**DATASET RECORDS**
::::::::::

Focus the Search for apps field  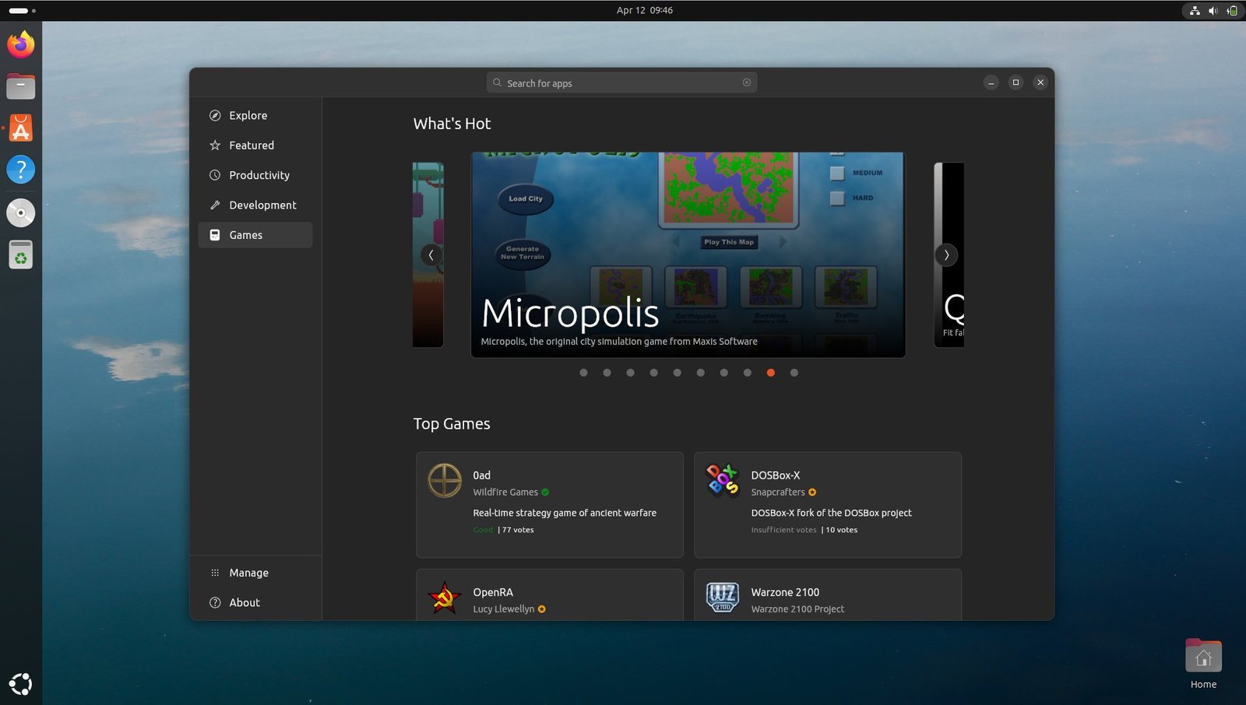click(621, 83)
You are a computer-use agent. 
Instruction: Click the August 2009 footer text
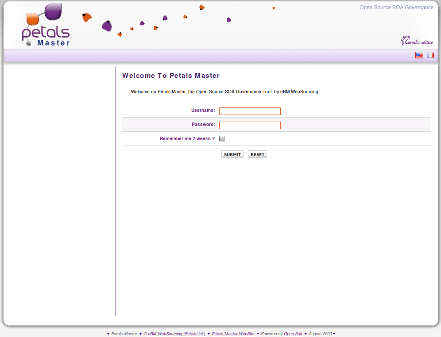pyautogui.click(x=320, y=334)
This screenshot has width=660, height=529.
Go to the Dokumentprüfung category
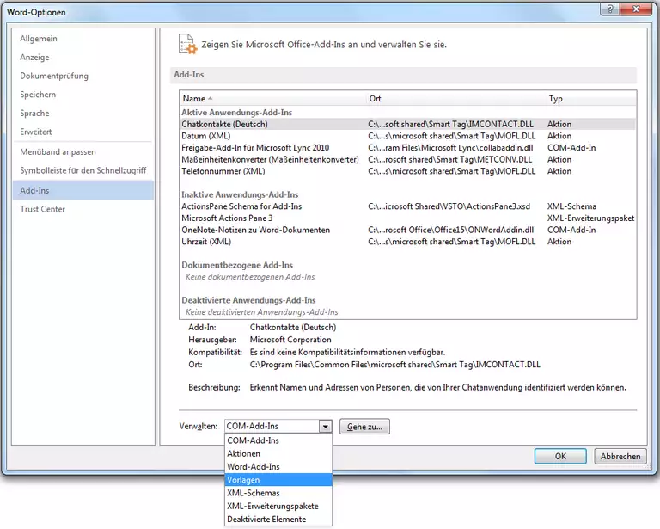pos(54,76)
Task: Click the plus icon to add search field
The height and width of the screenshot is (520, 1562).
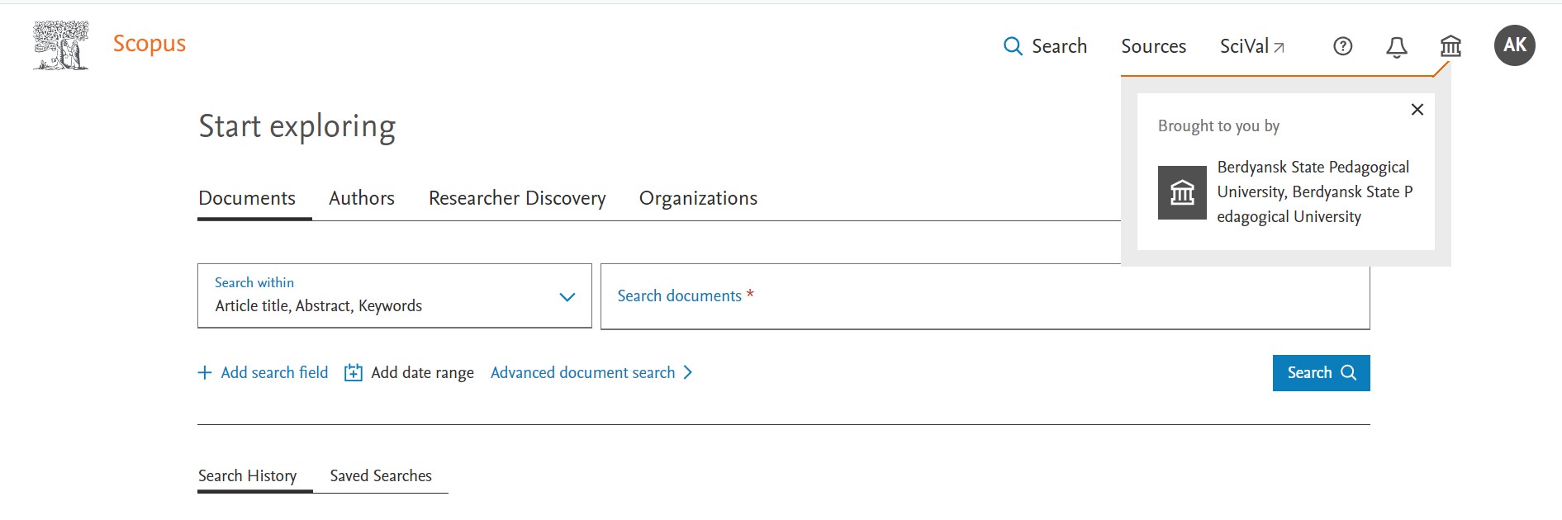Action: 205,373
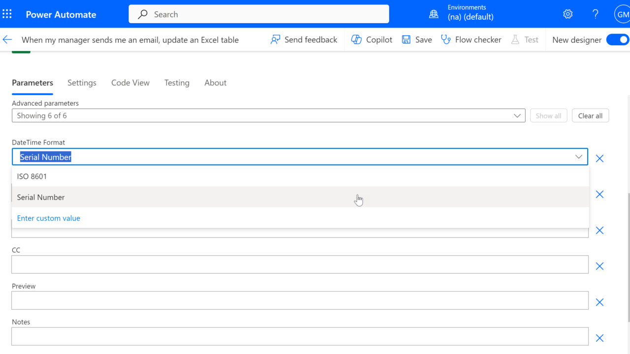Click Enter custom value link

click(x=49, y=218)
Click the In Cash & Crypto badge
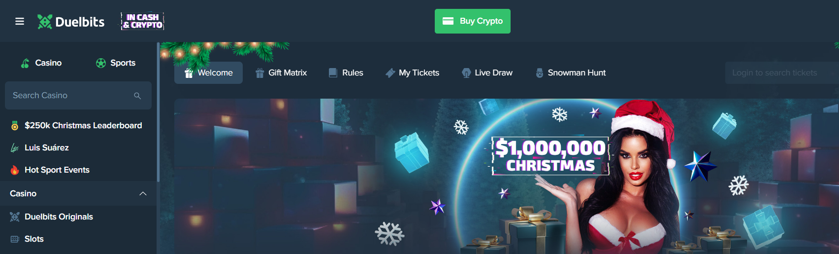This screenshot has height=254, width=839. coord(142,21)
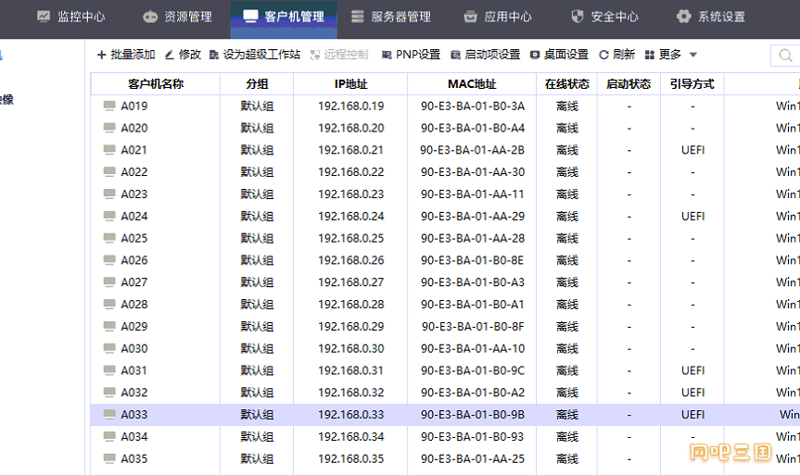
Task: Click the 设为超级工作站 icon
Action: 214,55
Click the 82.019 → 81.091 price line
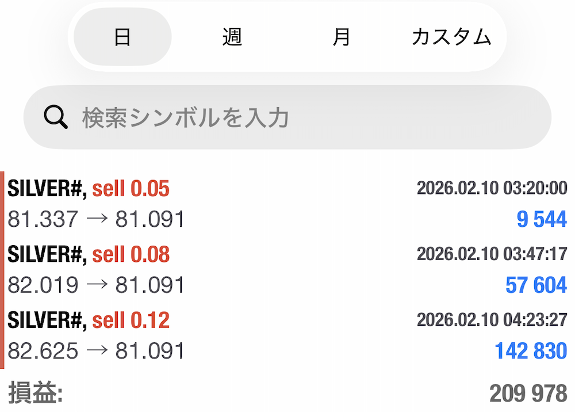Viewport: 575px width, 412px height. tap(96, 285)
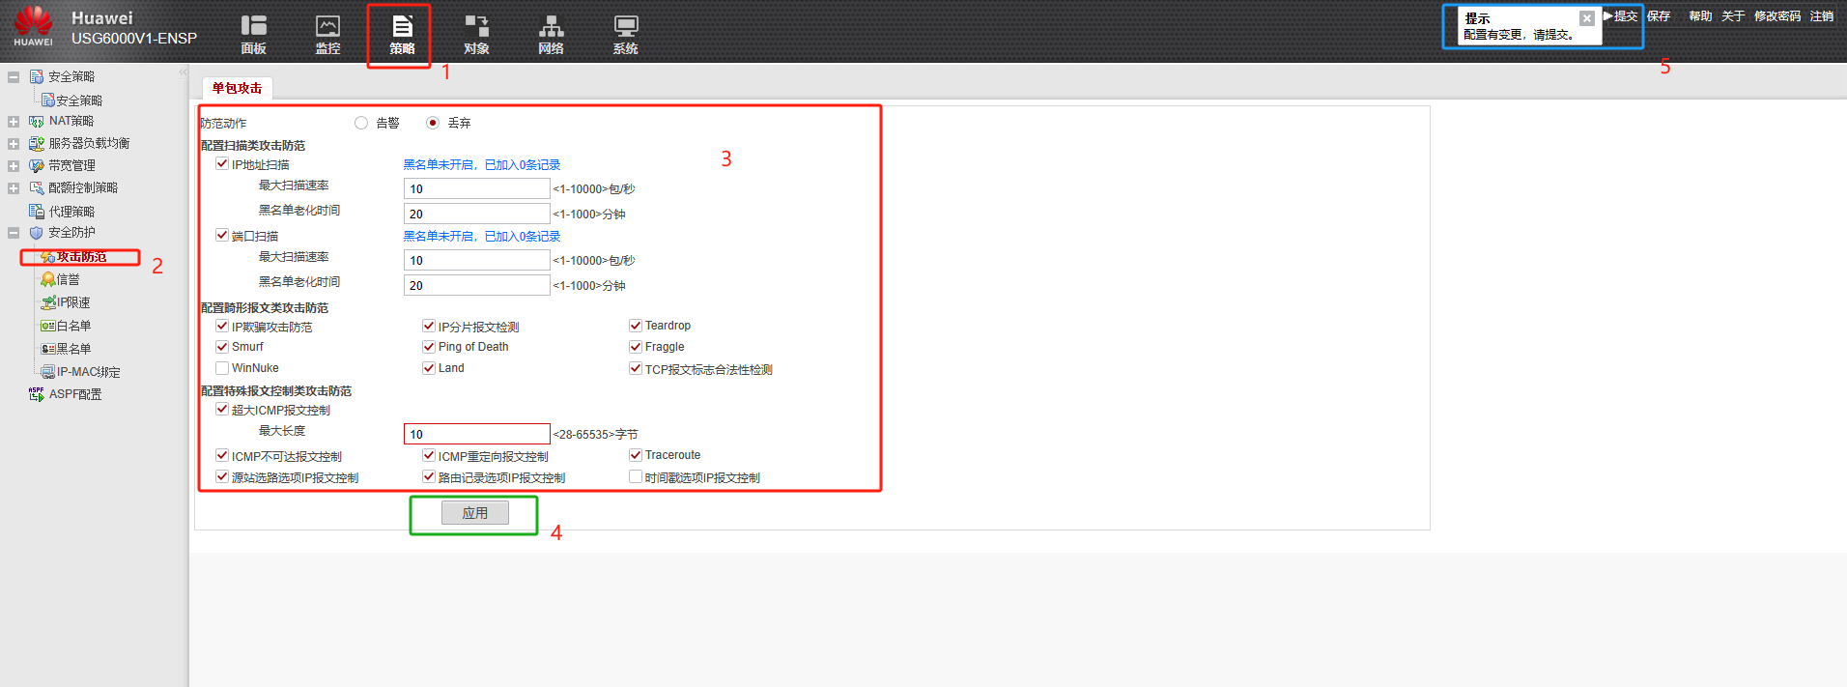Collapse the 安全防护 tree node
Viewport: 1847px width, 687px height.
(x=14, y=233)
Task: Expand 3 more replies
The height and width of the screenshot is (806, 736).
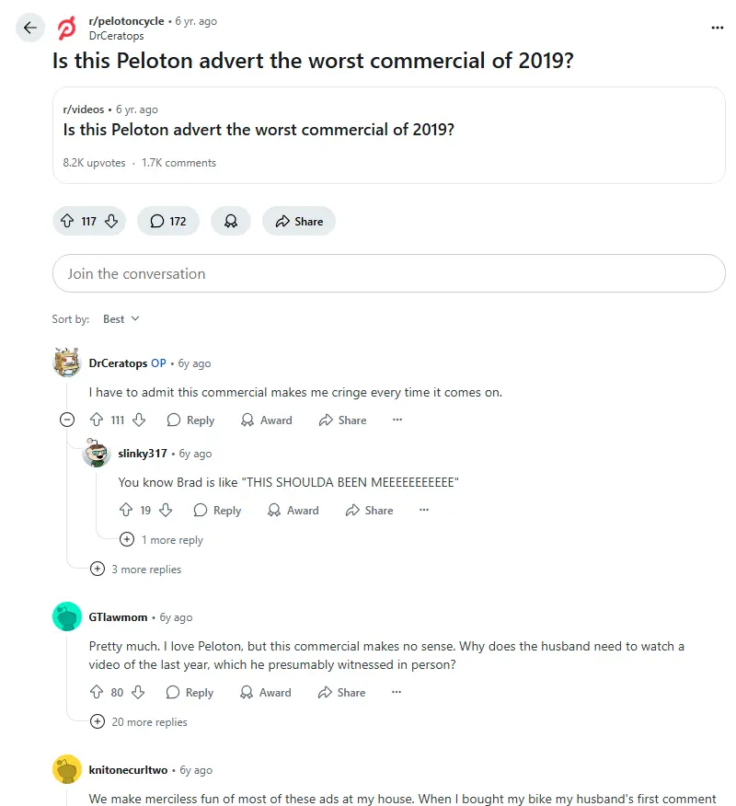Action: pos(138,569)
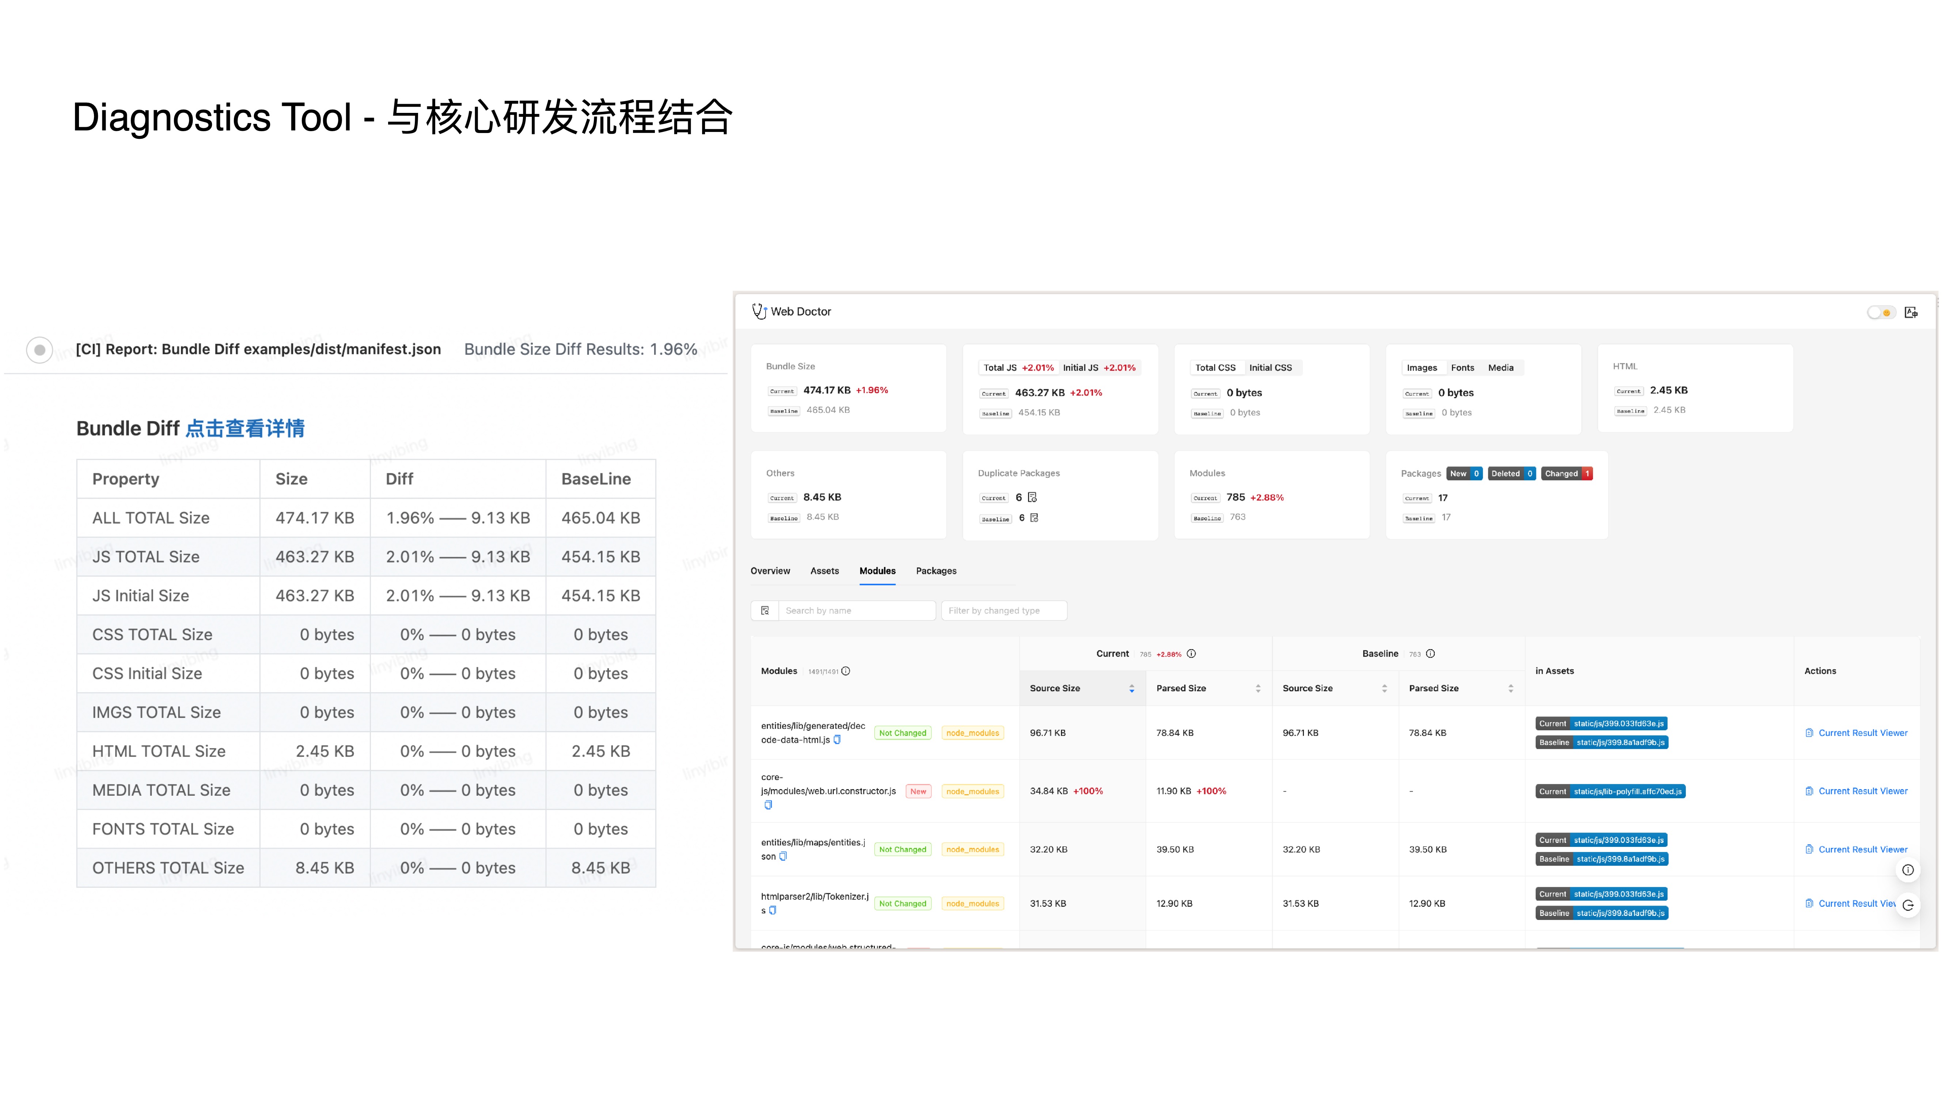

::::::::::

Pictures are to be omitted from the copy. Reproduce exactly, and only, the lines from the one containing "Task: Expand 3 more replies" to the end of the listing above.

Task: Expand 3 more replies
The height and width of the screenshot is (806, 736).
Action: pos(138,569)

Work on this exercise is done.